[THE DATA]
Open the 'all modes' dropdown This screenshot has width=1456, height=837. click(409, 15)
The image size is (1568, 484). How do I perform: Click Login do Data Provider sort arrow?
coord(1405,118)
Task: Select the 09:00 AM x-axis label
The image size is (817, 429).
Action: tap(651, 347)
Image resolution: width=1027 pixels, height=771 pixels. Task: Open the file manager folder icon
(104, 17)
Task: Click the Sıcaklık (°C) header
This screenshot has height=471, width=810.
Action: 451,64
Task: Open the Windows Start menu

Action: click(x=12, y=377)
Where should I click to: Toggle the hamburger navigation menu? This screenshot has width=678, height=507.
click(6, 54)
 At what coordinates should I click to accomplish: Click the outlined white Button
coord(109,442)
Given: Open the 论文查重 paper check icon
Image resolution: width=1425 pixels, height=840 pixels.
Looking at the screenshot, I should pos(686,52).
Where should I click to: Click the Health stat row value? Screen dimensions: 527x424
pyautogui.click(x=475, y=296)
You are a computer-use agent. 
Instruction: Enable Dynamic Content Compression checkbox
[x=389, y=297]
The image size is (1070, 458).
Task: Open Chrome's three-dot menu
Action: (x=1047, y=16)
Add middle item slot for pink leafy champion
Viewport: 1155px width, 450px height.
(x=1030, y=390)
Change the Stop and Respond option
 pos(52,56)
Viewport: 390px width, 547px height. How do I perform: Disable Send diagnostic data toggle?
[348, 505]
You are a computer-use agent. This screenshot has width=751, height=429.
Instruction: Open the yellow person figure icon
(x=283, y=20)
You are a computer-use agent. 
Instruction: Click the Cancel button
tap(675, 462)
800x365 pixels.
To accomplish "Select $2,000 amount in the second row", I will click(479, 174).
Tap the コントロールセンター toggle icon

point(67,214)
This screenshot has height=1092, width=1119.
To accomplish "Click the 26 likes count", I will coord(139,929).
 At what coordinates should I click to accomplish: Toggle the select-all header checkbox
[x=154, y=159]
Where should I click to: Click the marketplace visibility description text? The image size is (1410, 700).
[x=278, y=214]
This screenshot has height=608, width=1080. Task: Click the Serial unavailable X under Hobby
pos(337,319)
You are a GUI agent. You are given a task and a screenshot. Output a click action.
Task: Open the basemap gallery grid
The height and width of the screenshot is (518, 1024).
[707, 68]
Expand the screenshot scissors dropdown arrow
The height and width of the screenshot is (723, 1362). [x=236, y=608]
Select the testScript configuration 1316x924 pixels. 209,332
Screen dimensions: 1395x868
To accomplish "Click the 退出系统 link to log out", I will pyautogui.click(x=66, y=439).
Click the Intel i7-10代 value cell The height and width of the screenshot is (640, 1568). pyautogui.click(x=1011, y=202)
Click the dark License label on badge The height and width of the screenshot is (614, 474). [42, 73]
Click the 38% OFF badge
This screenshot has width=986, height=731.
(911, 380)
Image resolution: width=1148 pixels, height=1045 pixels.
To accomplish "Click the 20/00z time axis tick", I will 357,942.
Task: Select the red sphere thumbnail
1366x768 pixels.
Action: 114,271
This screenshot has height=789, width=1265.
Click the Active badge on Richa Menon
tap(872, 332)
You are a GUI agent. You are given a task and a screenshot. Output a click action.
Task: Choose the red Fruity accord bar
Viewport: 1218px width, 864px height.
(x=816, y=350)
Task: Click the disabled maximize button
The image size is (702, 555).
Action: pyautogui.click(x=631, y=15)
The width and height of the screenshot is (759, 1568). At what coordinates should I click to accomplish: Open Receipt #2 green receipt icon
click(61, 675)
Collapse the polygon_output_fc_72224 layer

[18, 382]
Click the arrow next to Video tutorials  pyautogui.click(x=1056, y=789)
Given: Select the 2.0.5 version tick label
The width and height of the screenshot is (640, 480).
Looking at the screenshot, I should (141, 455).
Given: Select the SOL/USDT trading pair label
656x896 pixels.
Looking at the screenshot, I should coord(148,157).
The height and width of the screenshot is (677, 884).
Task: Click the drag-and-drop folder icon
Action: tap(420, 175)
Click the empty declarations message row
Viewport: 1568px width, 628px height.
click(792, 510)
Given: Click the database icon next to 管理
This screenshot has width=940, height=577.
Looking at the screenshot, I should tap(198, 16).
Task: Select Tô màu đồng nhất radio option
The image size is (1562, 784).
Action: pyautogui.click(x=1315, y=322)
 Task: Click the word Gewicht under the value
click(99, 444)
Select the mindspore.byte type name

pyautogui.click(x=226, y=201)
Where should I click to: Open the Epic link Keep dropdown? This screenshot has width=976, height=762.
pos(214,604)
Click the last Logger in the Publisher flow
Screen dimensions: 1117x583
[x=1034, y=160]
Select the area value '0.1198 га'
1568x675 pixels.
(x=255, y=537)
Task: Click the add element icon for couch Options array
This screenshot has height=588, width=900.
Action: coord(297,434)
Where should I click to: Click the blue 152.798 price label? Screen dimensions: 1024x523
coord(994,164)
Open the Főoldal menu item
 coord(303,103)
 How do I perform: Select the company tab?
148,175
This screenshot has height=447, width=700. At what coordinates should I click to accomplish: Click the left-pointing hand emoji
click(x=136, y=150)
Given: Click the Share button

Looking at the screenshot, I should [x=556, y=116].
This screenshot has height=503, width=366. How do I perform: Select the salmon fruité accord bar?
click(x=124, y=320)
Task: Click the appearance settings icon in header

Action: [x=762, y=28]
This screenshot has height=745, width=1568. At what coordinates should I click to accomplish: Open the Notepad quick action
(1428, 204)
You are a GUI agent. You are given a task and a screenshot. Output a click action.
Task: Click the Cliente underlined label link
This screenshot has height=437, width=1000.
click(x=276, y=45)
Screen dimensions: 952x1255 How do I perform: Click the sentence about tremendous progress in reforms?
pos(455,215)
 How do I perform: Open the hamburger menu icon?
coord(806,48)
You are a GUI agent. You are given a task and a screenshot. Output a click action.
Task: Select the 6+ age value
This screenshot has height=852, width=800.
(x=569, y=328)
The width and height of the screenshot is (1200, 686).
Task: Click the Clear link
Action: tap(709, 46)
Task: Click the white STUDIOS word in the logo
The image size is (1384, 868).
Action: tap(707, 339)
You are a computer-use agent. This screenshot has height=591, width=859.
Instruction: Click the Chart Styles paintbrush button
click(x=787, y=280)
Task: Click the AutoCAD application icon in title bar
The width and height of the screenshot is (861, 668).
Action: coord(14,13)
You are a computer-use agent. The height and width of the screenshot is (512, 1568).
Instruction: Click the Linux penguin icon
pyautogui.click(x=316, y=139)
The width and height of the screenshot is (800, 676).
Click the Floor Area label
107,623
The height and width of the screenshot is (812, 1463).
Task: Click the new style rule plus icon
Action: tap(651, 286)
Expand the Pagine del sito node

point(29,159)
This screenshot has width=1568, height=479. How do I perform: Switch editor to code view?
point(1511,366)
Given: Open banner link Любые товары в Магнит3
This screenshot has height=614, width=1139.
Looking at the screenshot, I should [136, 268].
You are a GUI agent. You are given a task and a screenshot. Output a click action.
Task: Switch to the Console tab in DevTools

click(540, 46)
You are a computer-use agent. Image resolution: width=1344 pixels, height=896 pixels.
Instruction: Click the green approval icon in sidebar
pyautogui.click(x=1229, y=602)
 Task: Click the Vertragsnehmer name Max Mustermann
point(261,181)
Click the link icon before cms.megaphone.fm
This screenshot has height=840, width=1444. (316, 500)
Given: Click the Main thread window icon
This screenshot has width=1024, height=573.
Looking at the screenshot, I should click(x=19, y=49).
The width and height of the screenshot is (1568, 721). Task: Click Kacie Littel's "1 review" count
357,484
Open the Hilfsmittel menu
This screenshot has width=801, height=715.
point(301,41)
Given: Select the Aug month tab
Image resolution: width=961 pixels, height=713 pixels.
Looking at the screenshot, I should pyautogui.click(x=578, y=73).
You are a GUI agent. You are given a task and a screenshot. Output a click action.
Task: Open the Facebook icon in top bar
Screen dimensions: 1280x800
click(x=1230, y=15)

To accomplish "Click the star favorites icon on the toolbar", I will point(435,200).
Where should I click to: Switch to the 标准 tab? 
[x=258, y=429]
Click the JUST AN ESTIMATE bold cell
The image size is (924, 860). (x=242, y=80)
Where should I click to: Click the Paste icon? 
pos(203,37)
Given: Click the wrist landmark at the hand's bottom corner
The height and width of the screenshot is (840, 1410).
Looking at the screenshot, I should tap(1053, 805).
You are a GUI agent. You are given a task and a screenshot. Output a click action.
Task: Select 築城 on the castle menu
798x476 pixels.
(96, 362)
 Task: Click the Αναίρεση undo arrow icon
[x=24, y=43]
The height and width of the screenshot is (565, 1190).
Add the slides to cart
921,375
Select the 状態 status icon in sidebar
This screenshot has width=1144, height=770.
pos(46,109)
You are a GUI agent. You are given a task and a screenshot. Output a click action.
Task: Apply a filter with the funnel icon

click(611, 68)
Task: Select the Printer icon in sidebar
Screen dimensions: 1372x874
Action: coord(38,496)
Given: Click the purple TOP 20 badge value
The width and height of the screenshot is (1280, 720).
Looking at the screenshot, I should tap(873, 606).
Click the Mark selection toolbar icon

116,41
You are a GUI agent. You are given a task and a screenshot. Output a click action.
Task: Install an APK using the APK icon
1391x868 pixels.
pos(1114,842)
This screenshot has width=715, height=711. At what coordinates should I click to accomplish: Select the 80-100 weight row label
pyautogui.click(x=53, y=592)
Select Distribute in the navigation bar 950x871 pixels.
[/THE DATA]
# WHAT IS BEING ASKED
Show a copy of each line from the data that includes the word "will".

# SOLUTION TO THE PROBLEM
To accomplish "Select $2,000 amount in the second row", I will click(479, 174).
To accomplish "Click the 26 likes count", I will coord(139,929).
To accomplish "Click the 退出系统 link to log out", I will pyautogui.click(x=66, y=439).
To accomplish "Click the 20/00z time axis tick", I will 357,942.
To accomplish "Click the star favorites icon on the toolbar", I will point(435,200).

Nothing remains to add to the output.